Three College Football Players Face Assault Charges for Alleged Attack on Palestinian Students

Wednesday, January 24, 2007



RALEIGH, North Carolina  — 

Three football players at Guilford College, a school with a Quaker background, face assault and ethnic intimidation charges after an attack on three Palestinian students, authorities said.

The victims were beaten with fists, feet and brass knuckles early Saturday by attackers who called them "terrorists" and used racial slurs, the News & Record of Greensboro reported Tuesday.
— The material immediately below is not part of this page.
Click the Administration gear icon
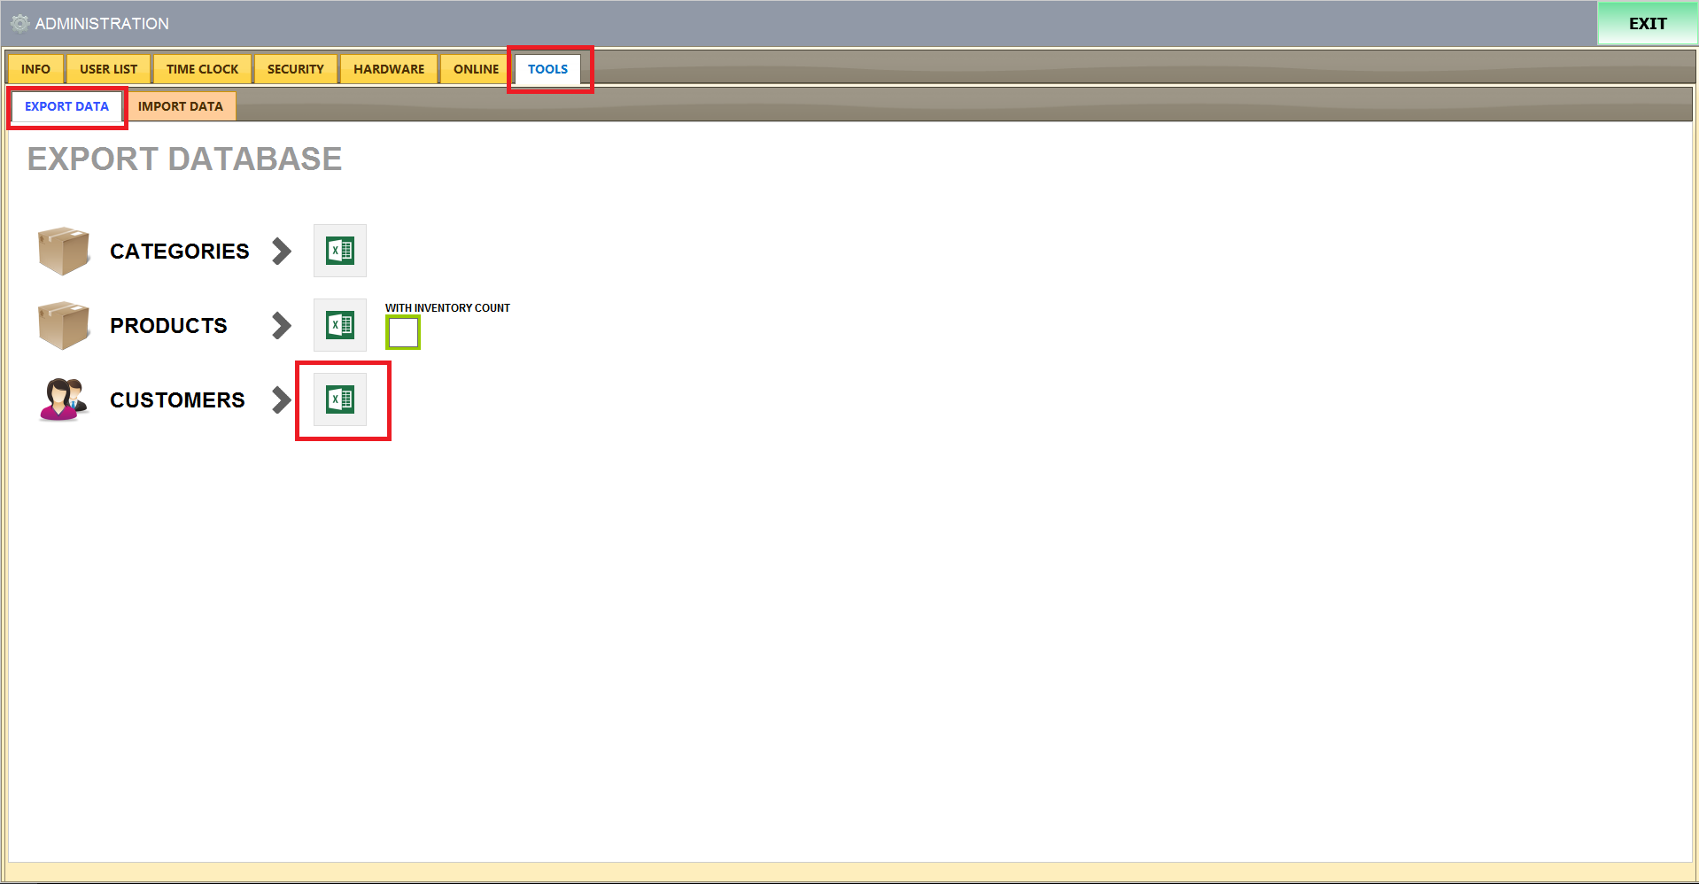 coord(19,23)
School officials believe about 12 people were involved in the altercation, Nic Brown, spokesman for the college in Greensboro, told The Associated Press. Administrators were still trying to determine whether some were fighting or trying to break it up, Brown said.

"We've had a very, very unfortunate event, unfortunate conflict among students who actually knew each other, and who had lived and interacted in the same residence hall with no conflict among themselves," Brown said.

Authorities charged Michael Bates, 19, of Reidsville, North Carolina; Michael Robert Six, 20, of Greensboro, North Carolina; and Christopher Barnette, 21, of Semora, North Carolina, with ethnic intimidation and assault and battery, according to court documents. They were released Monday on $2,000 (euro1,500) bail.

The college will allow the three to remain on campus while it conducts its own investigation, Brown said.

Barnette and Bates could not be reached Tuesday at phone listings for them. Six does not have a listed number. None of the players responded to e-mails sent to their campus accounts.

A school statement said the altercation, in a campus courtyard, lasted less than five minutes. The students involved were acquaintances without a history of conflict, and at least some of them were under the influence of alcohol, the school said.

Two of the students who were attacked, Faris Khader and Osama Sabbah, are students at Guilford. The third, Omar Awartani, is a student at North Carolina State University in Raleigh who was visiting.

"It was the most horrific experience of my life," Awartani told the News & Record. "This was a horrible, unprovoked hate crime."

Awartani said he was found to have a concussion and had trouble walking on his own for several days after the attack.

Barnette, a wide receiver, was named one of the top 20 Division III players in the nation by the American Football Coaches Association last month.